The lawyers for the presumptive GOP presidential nominee Donald Trump tried to convince U.S. District Judge Aileen M. Cannon today that the laws about classified documents are so vaguely worded (in the World War I-era Espionage Act) that the criminal charges against him should be dismissed. It didn’t work, as Cannon denied Trump’s motion to dismiss the case on grounds of unconstitutional vagueness.
JUST IN: Judge Cannon DENYING Trump's Motion to Dismiss Counts 1-32 based on unconstitutional vagueness.https://t.co/kkcxLnwO8E
— Katie Phang (@KatiePhang) March 14, 2024
Former U.S. Attorney and Deputy Assistant Attorney General Harry Litman, who also teaches constitutional law at UCLA, was following the “legal jousting” between prosecutor Jay Bratt and defense lawyer Emil Bove in Cannon’s court.
Litman painted a surreal picture of the proceeding writing on X: “There is an Alice in Wonderland quality to the Cannon hearing w/ Trump as Humpty Dumpty saying words — eg unauthorized possession or national defense info — mean (or don’t mean) whatever I say, and Cannon the Red King dispensing capricious justice.”

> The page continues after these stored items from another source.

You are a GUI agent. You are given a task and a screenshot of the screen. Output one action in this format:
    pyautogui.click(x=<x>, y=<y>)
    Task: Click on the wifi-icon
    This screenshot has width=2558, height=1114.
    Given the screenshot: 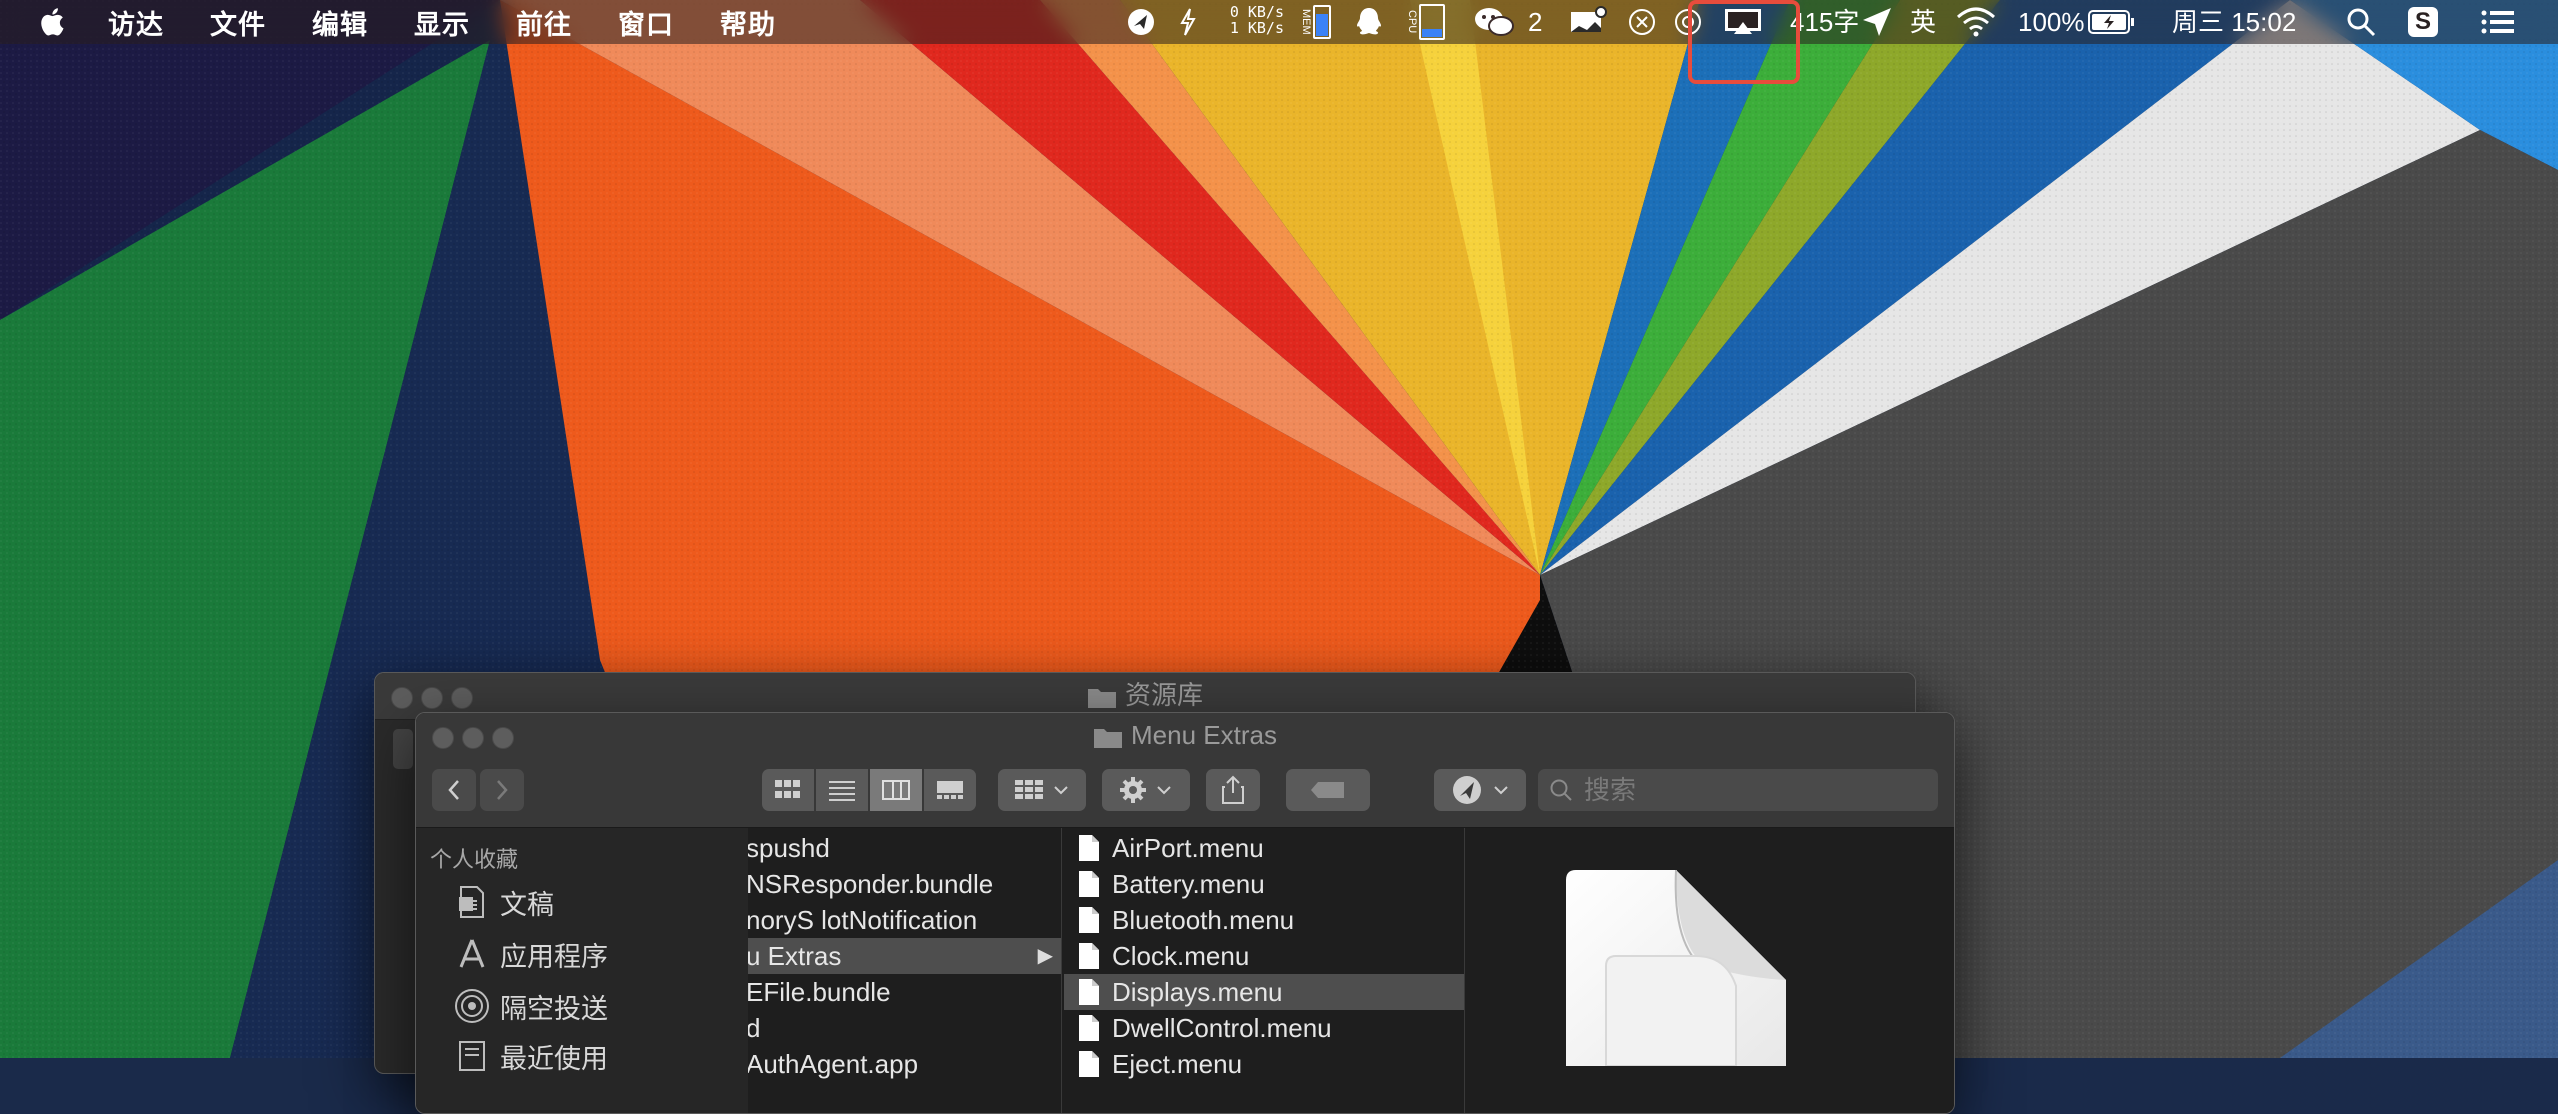 What is the action you would take?
    pyautogui.click(x=1976, y=22)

[Lewis Carroll, who featured Humpty Dumpty in ‘Through the Looking Glass,’ wrote: “When I use a word,” Humpty Dumpty said, in rather a scornful tone, “it means just what I choose it to mean—neither more nor less.”] But Cannon’s role as Red King, at least today, was unearned.
There is an Alice in Wonderland quality to the Cannon hearing w/ Trump as Humpty Dumpty saying words — eg unauthorized possession or national defense info–mean (or don't mean) whatever I say, and Cannon the Red King dispensing capricious justice. The unifying point is that
— Harry Litman (@harrylitman) March 14, 2024
Litman added: “The unifying point is that Trump is advancing exotic (at best) arguments that a) are frivolous to absurd but b) are basically factual contentions he can try to trot out at trial, not bases for dismissing the case.” Cannon, too, was evidently unified in this belief.
CNN reported early this afternoon that Judge Cannon “expressed skepticism” toward Trump’s argument that the classified documents case should be dismissed under the Presidential Records Act (PRA), “which Trump has claimed allowed him to make the documents his personal papers.”